I’m scared that this will trigger an episode for her, as her full time caretaker it’s heavy for me to deal with her mental health while mine is slowly collapsing. I always feel like I have to fight for understanding as I get so much push back and bullying for the self advocacy I manage to do. As if I haven’t done everything within my means to get help before asking people to at least look at my work or share the crowd funding pages – FUCK I am so tired of writing or saying “Ko-fi” FOR FUCKS SAKE!
This isn’t fun for me. People get ideas about the poor that we just sit and have fun and manipulate people to fund some kind of lack of drive. THAT’S THE RICH CUNTS LIKE TRUMO, BIDEN AND MUSK DOING THAT SHIT!
Alright, pulling back into myself again. I’m tired, I’m exhausted. I hate this so much. I want to be present with my mom before I don’t even have her anymore. She doesn’t remember me much less my birthday. I just want to keep my bunny safe and healthy as he helps me function and survive. I just want to make art and music for my community, for myself, for everyone who needs what I have to offer.

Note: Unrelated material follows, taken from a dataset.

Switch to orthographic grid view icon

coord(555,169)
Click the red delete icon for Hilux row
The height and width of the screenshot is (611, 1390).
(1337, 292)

I’m tired of feeling like nothing. I’m tired of remembering how many times I trusted toxic people and how many times all of them threw everything in my face. I’m tired of hearing the voices of my abusers pushing me to the brink of self destruction. I’m tired of my friends only giving and never receiving. I’m tired of feeling like a burden.
My birthday is soon, very soon thus I’m counting down. For me it was always fun in my head to count from 10, my favorite number, from New Year’s Day to get to my day, my birthday. Growing up I dreamt of more that I’ve ever had and I’ve felt like trash for dreaming.
I saw a post on Instagram that reminded me of the pain and wishes.
I’m trying to hold on to the little things that make me smile, my friends who are being supportive and kind sharing their time, love and kindness with me from warm words and encouragement in DMs to mindless gaming and laughs at night to enjoying the random memes I send them, to inviting me to dinner or dropping off random food… I wish I felt like I were giving them more.
I’m thankful for my new therapist helping me heal from the abuse and betrayal of my past therapist. Wishing so much that things were different, so, so much.
Music feels empty right now and it hurts so much. I can’t even think when I’m sharing on streams. I’m just lost in my despair. I’m thankful friends have been there to listen and chat as much as they can. I’m thankful to people in the Fediverse opening their hearts to me for whatever moved them to do so… I’ve earned more there in tips than I have earned on Twitch for months. Not even sure when I had a payout.
More than anything right now I wanna oee in my toilet without fear.